What this task involves —
Every line of the material must be set down again without alteration.

Data for this exercise —

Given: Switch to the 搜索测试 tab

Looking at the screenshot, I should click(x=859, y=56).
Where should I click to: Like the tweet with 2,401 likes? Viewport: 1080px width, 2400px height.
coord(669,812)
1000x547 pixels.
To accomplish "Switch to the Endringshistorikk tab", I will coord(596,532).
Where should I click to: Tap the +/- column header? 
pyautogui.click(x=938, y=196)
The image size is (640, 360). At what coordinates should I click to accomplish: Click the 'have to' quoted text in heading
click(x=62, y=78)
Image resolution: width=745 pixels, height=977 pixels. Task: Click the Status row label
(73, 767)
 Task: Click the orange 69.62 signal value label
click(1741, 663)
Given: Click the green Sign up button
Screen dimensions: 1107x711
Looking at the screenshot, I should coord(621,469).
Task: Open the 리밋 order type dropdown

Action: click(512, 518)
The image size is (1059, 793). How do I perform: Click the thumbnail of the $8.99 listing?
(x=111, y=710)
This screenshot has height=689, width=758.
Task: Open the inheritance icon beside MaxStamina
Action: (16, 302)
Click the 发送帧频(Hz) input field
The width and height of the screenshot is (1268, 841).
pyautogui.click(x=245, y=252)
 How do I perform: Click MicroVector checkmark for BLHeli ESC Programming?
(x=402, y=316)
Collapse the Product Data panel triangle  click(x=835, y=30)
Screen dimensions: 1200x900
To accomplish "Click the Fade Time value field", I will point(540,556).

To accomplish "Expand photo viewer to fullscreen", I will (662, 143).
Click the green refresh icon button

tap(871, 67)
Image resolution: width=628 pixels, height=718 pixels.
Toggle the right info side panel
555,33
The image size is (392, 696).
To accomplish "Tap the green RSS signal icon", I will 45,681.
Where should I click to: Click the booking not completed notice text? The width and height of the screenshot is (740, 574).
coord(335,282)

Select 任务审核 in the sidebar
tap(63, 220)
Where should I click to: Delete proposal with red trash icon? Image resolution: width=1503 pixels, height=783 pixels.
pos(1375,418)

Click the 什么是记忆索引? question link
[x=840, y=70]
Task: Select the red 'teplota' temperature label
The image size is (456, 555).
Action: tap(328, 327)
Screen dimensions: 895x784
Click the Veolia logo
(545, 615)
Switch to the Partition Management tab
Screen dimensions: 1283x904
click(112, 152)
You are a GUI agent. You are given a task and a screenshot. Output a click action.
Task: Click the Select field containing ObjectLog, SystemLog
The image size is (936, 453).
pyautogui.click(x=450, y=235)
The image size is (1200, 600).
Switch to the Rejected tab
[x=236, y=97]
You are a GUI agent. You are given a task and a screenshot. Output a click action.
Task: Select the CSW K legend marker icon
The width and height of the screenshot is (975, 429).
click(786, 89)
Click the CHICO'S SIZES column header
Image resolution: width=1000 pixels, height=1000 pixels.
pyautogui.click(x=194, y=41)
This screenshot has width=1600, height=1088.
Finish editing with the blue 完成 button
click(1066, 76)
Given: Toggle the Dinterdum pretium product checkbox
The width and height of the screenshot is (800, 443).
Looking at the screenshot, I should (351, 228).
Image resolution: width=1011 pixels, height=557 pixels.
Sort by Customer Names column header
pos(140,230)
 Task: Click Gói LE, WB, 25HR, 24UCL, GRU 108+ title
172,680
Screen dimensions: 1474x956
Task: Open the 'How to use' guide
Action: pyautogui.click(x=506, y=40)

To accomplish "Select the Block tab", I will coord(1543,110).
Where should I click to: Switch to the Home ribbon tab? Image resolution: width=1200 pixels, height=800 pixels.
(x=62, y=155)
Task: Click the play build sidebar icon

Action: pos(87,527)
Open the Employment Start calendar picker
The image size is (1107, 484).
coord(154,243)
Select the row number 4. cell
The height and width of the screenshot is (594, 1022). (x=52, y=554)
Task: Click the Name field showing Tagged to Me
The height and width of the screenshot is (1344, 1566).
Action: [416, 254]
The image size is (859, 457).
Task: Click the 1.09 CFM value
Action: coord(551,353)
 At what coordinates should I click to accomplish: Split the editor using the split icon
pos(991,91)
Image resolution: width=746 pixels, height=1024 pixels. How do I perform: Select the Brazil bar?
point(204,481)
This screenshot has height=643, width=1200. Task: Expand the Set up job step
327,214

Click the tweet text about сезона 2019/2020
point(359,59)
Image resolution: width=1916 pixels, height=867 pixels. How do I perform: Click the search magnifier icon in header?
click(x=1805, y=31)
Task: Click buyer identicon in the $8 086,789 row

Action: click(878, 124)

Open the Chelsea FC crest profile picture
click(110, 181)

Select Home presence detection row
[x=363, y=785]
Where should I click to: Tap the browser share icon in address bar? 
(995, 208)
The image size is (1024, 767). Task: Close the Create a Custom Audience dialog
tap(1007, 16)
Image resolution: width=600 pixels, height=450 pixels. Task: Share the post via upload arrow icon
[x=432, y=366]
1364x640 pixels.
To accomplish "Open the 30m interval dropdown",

Response below —
Given: Switch to the 搜索测试 tab

Looking at the screenshot, I should click(x=859, y=56).
Where should I click to: Like the tweet with 2,401 likes? Viewport: 1080px width, 2400px height.
coord(669,812)
1000x547 pixels.
To accomplish "Switch to the Endringshistorikk tab", I will coord(596,532).
Where should I click to: Tap the +/- column header? 
pyautogui.click(x=938, y=196)
The image size is (640, 360). At what coordinates should I click to accomplish: Click the 'have to' quoted text in heading
click(x=62, y=78)
Image resolution: width=745 pixels, height=977 pixels. Task: Click the Status row label
(73, 767)
 Task: Click the orange 69.62 signal value label
click(1741, 663)
Given: Click the green Sign up button
Screen dimensions: 1107x711
Looking at the screenshot, I should coord(621,469).
Task: Open the 리밋 order type dropdown

Action: click(512, 518)
The image size is (1059, 793). How do I perform: Click the thumbnail of the $8.99 listing?
(x=111, y=710)
This screenshot has height=689, width=758.
Task: Open the inheritance icon beside MaxStamina
Action: (16, 302)
Click the 发送帧频(Hz) input field
The width and height of the screenshot is (1268, 841).
pyautogui.click(x=245, y=252)
 How do I perform: Click MicroVector checkmark for BLHeli ESC Programming?
(x=402, y=316)
Collapse the Product Data panel triangle  click(x=835, y=30)
Screen dimensions: 1200x900
To accomplish "Click the Fade Time value field", I will point(540,556).

To accomplish "Expand photo viewer to fullscreen", I will (662, 143).
Click the green refresh icon button

tap(871, 67)
Image resolution: width=628 pixels, height=718 pixels.
Toggle the right info side panel
555,33
The image size is (392, 696).
To accomplish "Tap the green RSS signal icon", I will 45,681.
Where should I click to: Click the booking not completed notice text? The width and height of the screenshot is (740, 574).
coord(335,282)

Select 任务审核 in the sidebar
tap(63, 220)
Where should I click to: Delete proposal with red trash icon? Image resolution: width=1503 pixels, height=783 pixels.
pos(1375,418)

Click the 什么是记忆索引? question link
[x=840, y=70]
Task: Select the red 'teplota' temperature label
The image size is (456, 555).
Action: tap(328, 327)
Screen dimensions: 895x784
Click the Veolia logo
(545, 615)
Switch to the Partition Management tab
Screen dimensions: 1283x904
click(112, 152)
You are a GUI agent. You are given a task and a screenshot. Output a click action.
Task: Click the Select field containing ObjectLog, SystemLog
The image size is (936, 453).
pyautogui.click(x=450, y=235)
The image size is (1200, 600).
Switch to the Rejected tab
[x=236, y=97]
You are a GUI agent. You are given a task and a screenshot. Output a click action.
Task: Select the CSW K legend marker icon
The width and height of the screenshot is (975, 429).
click(786, 89)
Click the CHICO'S SIZES column header
Image resolution: width=1000 pixels, height=1000 pixels.
pyautogui.click(x=194, y=41)
This screenshot has width=1600, height=1088.
Finish editing with the blue 完成 button
click(1066, 76)
Given: Toggle the Dinterdum pretium product checkbox
The width and height of the screenshot is (800, 443).
Looking at the screenshot, I should (351, 228).
Image resolution: width=1011 pixels, height=557 pixels.
Sort by Customer Names column header
pos(140,230)
 Task: Click Gói LE, WB, 25HR, 24UCL, GRU 108+ title
172,680
Screen dimensions: 1474x956
Task: Open the 'How to use' guide
Action: pyautogui.click(x=506, y=40)

To accomplish "Select the Block tab", I will coord(1543,110).
Where should I click to: Switch to the Home ribbon tab? Image resolution: width=1200 pixels, height=800 pixels.
(x=62, y=155)
Task: Click the play build sidebar icon

Action: pos(87,527)
Open the Employment Start calendar picker
The image size is (1107, 484).
coord(154,243)
Select the row number 4. cell
The height and width of the screenshot is (594, 1022). (x=52, y=554)
Task: Click the Name field showing Tagged to Me
The height and width of the screenshot is (1344, 1566).
Action: [416, 254]
The image size is (859, 457).
Task: Click the 1.09 CFM value
Action: coord(551,353)
 At what coordinates should I click to accomplish: Split the editor using the split icon
pos(991,91)
Image resolution: width=746 pixels, height=1024 pixels. How do I perform: Select the Brazil bar?
point(204,481)
This screenshot has height=643, width=1200. Task: Expand the Set up job step
327,214

Click the tweet text about сезона 2019/2020
point(359,59)
Image resolution: width=1916 pixels, height=867 pixels. How do I perform: Click the search magnifier icon in header?
click(x=1805, y=31)
Task: Click buyer identicon in the $8 086,789 row

Action: click(878, 124)

Open the Chelsea FC crest profile picture
click(110, 181)

Select Home presence detection row
[x=363, y=785]
Where should I click to: Tap the browser share icon in address bar? 
(995, 208)
The image size is (1024, 767). Task: Close the Create a Custom Audience dialog
tap(1007, 16)
Image resolution: width=600 pixels, height=450 pixels. Task: Share the post via upload arrow icon
[x=432, y=366]
1364x640 pixels.
To accomplish "Open the 30m interval dropdown",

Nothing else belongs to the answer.